Burris: loss is a learning experience
Speaking in the wake of the Ticats’ Monday morning practice, quarterback Henry Burris explained his approach to a loss such as that suffered on Friday night. The veteran pivot argued that while losing was hardly enjoyable, it did offer the opportunity for growth on the Black and Gold’s part.
“First of all, you always hate to lose,” said Burris of Friday's result. “But secondly, you always have to learn from it. With where our team is right now, I take that loss from the other night as a valuable learning experience for us all, as players and coaches. Because now we’re really starting to get to know our identity and the things that we’re going to have to hone up and get better at. We’re going up against a very good BC Lions team this week. We’re going to have to be much better out there and take advantage of opportunities when they present themselves. We didn’t do a good job of that on Friday. We had big plays called back. But again, we’re looking forward to playing the defending Grey Cup champions.
“You can’t hold on to the past, because the future’s right up on top of you. Right now, everybody’s tied for first in the East and the thing is that we can always reflect on the past and look at the things that we didn’t do as well and get better at those and continue to build off of the positives. That’s really all that you can do. That’s professional football. It’s about how you go through the losses and it’s also about how you bounce back.
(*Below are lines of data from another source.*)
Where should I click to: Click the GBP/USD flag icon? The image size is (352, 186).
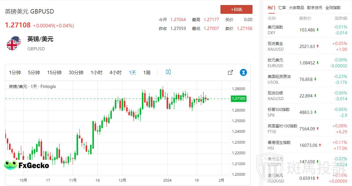point(14,43)
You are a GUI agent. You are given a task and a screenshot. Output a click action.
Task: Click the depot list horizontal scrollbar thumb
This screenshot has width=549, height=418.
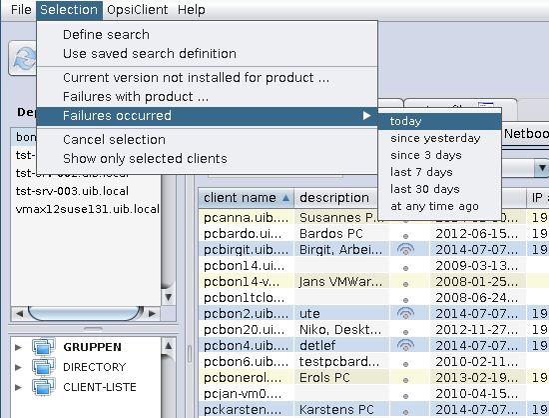86,313
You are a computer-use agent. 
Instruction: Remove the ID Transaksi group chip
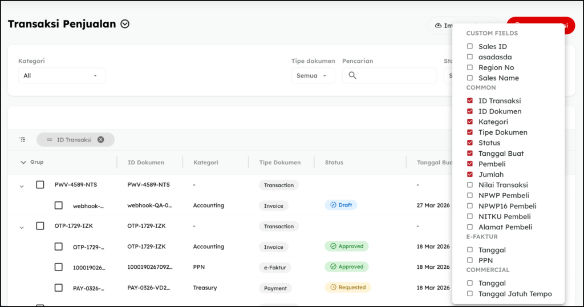(x=101, y=140)
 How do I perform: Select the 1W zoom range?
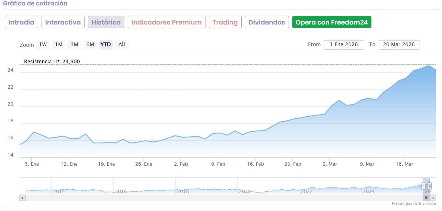coord(43,45)
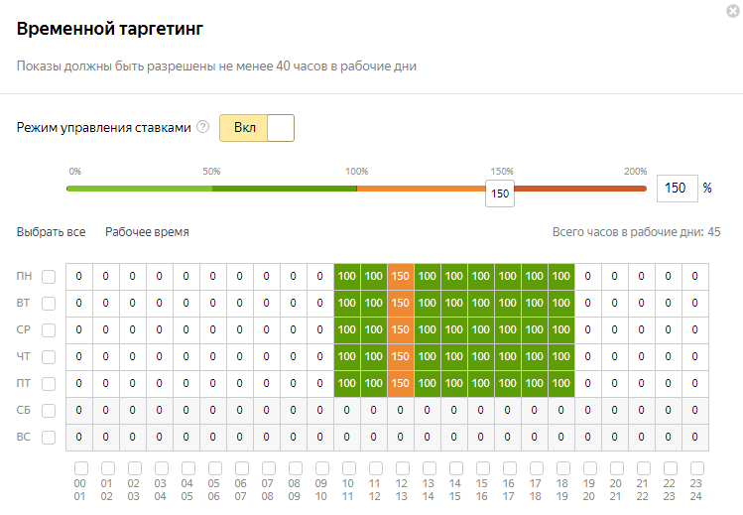This screenshot has height=515, width=743.
Task: Close the time targeting dialog
Action: 732,11
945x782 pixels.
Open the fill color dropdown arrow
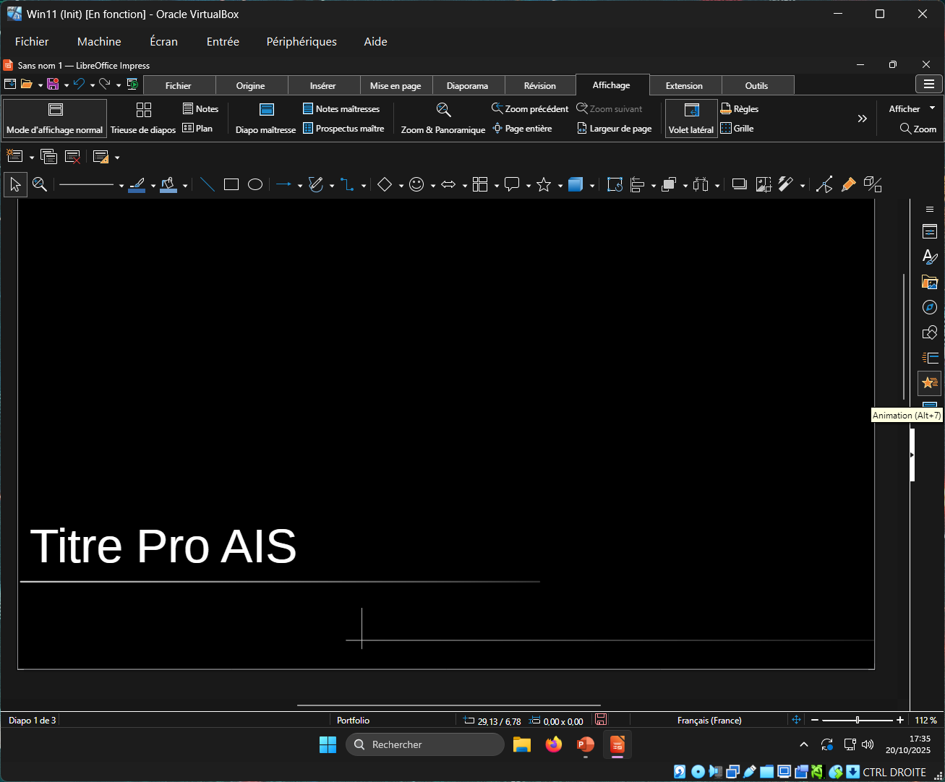(x=185, y=186)
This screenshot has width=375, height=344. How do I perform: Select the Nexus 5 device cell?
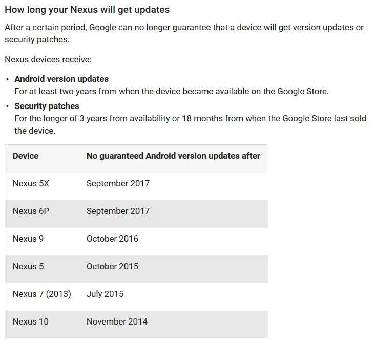28,266
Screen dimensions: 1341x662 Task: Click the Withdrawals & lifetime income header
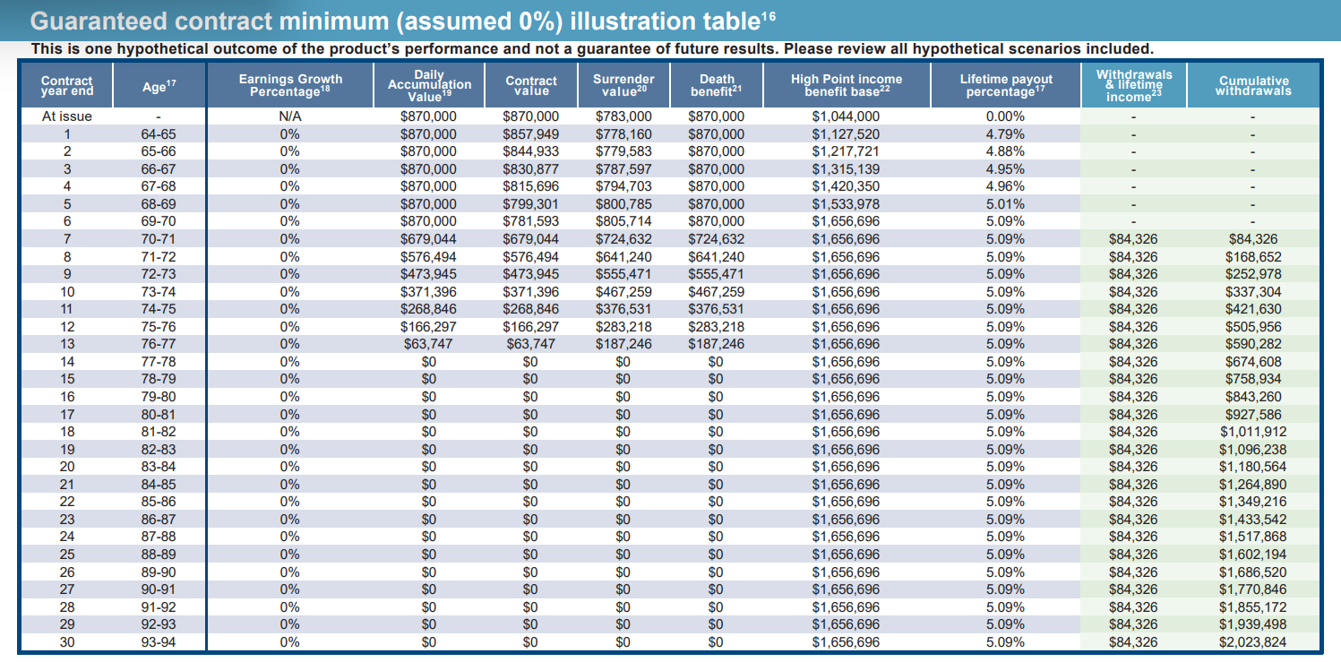1133,85
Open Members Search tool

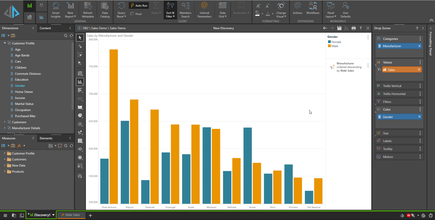tap(185, 10)
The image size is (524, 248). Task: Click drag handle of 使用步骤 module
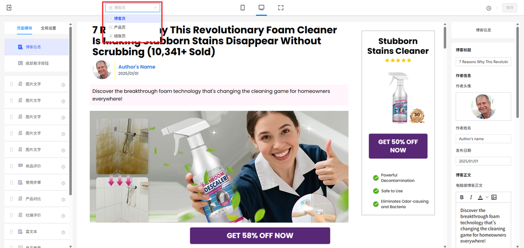click(x=11, y=183)
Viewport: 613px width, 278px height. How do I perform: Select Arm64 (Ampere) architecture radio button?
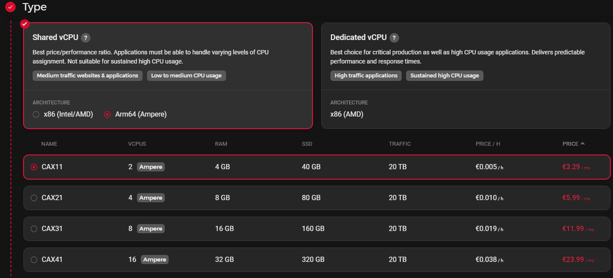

Of course we didn’t want that to happen the other night, but things happen in this game.
In fact, Burris stated his belief that a loss may have been more beneficial than a win, as it exposed weaknesses in the Ticats’ game that might otherwise have been obscured by a ‘W’.
“I think that a loss at that point was more valuable than a win for us, because we wouldn’t have focused on our deficiencies if we’d won,” said the veteran quarterback. “When you win, everything is great. When you lose, you have a tendency to focus more on those things, and rightfully so. I’d rather deal with those situations now than later in the season, and let’s get the wrong right now. What better way to do that than against BC?”
Cortez: same practice, different game plan
For his part, the Ticats’ Head Coach and Director of Football Operations George Cortez said on Monday that while the game planning changes radically from week to week, his practice habits would not deviate after the loss.
“It’s the same practice,” Cortez emphasized. “As long as we’re on three-day work weeks, we’ll be on the same sort of practice schedule. There’s huge change in every game plan every week, and there’ll probably be some roster changes too. That’s why we practice, and sometimes roster changes are dependent on the health of players too. On the first day of the week, you sometimes don’t know.”
The coach indicated that his team would operate with a short memory, in order to maintain focus and balance across a long 18-game season.
“We don’t like them,” said Cortez of losses. “You have to practice about the same all of the time. This is a long season. You can’t be on the good-bad rollercoaster. You have to come out and work to get better no matter how the past week was. I’m done with that, we’ve moved on. We have 24 hours to grieve or to celebrate and then we’re moving on. The most important game is always the next one.”
Cortez: relishing the road and the challenge of B.C.
Facing a westward road trip on Friday when his team confronts the B.C. Lions, Cortez argued on Monday that he in many ways prefers traveling from a coaching standpoint.
“Going on the road is a state of mind,” said the coach. “I actually, personally, think it’s easier to go out on the road and not play at home. You don’t have your family to deal with, and everything’s very structured. You have meetings and you’re all together at the hotel, your meals are brought to you. I actually like going on the road.”
Cortez had praise for the Lions organization, and a team that he pointed out would be formidable enough without last season’s Grey Cup to its name.
“They’re a very good football team,” said the coach of his upcoming opponents. “If they hadn’t won the Grey Cup they’d still have a very good football team. I’m looking forward to it. They have a new Head Coach, but I either coached with or coached their whole offensive coaching staff. I know a bunch of their defensive coaches and I know how they go about doing things. Now does that make it any easier? No. It just means that you understand certain things.
“I coached with Wally (Buono) for a long time, and the structure’s still the same, and I know how they went about looking at other teams and how they want to take away certain things. Will that make it any better for us? No. But it gives us a better idea of what we might see when the game happens. Then it comes down to whether our players execute better than their players.”